**Work item A:** According to the commentary on Graham and birthright citizenship, why did the authors of the Fourteenth Amendment make birth the standard for citizenship? Answer in one to three sentences.
**Work item B:** Transcribe a passage from the commentary on Graham and birthright citizenship: begin at the words "Michael Gerson perfectly" and stop after "called self-serving cynicism.".

**Quoted passage:**
----------
Michael Gerson perfectly sums up what’s wrong with Lindsay Graham’s head-spinning reversal on immigration. First is the hypocrisy:
After years of being a lonely voice of Republican sanity on immigration, Graham has decided to embrace the supreme symbol of nativism — changing the Fourteenth Amendment to restrict American citizenship. He has either taken leave of his senses or of his principles. … It’s called self-serving cynicism.
Yup.
Gerson then explains what is wrong with Graham’s idea. Of course, Americans can amend their Constitution, provided they meet the steep requirements for doing so (designed to fend off just this type of ill-advised proposal). But, as Gerson notes, this is a horrid idea when it comes to birthright citizenship:
The authors of the Fourteenth Amendment guaranteed citizenship to all people “born or naturalized in the United States” for a reason. They wished to directly repudiate the Dred Scott decision, which said that citizenship could be granted or denied by political caprice. They purposely chose an objective standard of citizenship — birth — that was not subject to politics. Reconstruction leaders established a firm, sound principle: To be an American citizen, you don’t have to please a majority, you just have to be born here.
It is not simply a bad Constitutional move; it is quite frankly offensive. Forget the Constitution for a moment. Is this the sort of society we want? As Gerson notes, Graham’s lunacy ”would turn hundreds of thousands of infants into ‘criminals’ — arriving, not across a border, but crying in a hospital. A whole class of people would grow up knowing they are hunted aliens, through no fault of their own. … It would be viciousness and prejudice on a grand scale.”
Graham’s naked opportunism (with Arlen Specter exiting him, Graham can become top dog in that department) and general unpopularity (the two are related) will no doubt prevent his suggestion from going anywhere. But Gerson reminds us that we should not focus merely on what we might legally do to control immigration; we need to start talking more about what we should and shouldn’t do if we are to keep our souls and our reputation as the most generous, welcoming, and decent people on the planet.
----------
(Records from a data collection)

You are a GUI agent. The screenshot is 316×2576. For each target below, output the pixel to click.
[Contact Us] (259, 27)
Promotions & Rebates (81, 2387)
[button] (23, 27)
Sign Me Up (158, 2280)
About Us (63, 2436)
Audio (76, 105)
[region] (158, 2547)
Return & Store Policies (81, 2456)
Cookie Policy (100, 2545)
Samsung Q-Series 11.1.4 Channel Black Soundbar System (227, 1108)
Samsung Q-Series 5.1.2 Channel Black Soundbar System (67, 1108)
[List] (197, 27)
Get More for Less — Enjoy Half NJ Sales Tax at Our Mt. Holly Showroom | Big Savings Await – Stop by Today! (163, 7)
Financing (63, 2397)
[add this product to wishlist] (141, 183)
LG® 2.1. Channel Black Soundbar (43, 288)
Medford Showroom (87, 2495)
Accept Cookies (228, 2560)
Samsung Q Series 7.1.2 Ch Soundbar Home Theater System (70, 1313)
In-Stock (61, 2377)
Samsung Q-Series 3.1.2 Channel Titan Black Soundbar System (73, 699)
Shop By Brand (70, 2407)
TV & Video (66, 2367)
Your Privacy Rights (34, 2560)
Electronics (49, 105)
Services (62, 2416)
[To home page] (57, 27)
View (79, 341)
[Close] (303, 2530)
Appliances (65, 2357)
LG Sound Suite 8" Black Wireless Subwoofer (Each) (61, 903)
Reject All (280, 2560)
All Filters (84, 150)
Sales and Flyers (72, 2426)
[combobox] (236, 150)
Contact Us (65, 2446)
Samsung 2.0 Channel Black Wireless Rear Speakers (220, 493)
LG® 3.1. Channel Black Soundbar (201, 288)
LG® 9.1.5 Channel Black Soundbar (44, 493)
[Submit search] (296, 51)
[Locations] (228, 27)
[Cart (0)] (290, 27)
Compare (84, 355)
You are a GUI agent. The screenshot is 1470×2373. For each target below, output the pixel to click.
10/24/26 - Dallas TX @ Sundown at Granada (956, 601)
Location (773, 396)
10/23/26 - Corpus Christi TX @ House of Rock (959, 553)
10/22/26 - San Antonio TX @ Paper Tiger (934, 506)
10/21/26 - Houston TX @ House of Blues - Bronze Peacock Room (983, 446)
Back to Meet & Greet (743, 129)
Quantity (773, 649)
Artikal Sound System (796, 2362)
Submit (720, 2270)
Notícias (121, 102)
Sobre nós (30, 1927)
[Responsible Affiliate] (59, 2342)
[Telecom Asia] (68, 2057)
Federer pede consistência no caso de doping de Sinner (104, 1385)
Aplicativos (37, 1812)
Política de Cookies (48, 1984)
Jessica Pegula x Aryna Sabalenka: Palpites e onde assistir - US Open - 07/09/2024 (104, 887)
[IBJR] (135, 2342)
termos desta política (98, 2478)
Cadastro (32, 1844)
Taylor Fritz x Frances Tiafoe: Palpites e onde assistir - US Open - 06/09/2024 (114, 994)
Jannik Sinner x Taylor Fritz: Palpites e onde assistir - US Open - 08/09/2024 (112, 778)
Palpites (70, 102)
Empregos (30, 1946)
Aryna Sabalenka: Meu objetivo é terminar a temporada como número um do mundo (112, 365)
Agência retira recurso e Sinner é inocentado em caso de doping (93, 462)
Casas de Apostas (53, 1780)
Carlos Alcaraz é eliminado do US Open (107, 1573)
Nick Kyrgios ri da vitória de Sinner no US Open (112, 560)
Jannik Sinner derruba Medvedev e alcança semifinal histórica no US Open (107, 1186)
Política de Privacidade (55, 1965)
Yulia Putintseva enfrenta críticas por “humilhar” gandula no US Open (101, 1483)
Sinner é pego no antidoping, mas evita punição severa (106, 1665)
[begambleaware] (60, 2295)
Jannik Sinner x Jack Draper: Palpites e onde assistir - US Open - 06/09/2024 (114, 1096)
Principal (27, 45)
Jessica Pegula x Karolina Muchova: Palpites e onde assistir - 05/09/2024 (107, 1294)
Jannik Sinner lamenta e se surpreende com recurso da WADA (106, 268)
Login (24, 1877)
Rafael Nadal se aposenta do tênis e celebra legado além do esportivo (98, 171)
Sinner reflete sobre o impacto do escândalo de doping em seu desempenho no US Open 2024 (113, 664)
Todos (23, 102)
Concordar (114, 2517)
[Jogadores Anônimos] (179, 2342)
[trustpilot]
----------
**Written solution A:** They wanted to directly repudiate the Dred Scott decision, which held that citizenship could be granted or denied by political caprice. So they chose birth as an objective standard that was not subject to politics.

**Written solution B:**
Michael Gerson perfectly sums up what’s wrong with Lindsay Graham’s head-spinning reversal on immigration. First is the hypocrisy:
After years of being a lonely voice of Republican sanity on immigration, Graham has decided to embrace the supreme symbol of nativism — changing the Fourteenth Amendment to restrict American citizenship. He has either taken leave of his senses or of his principles. … It’s called self-serving cynicism.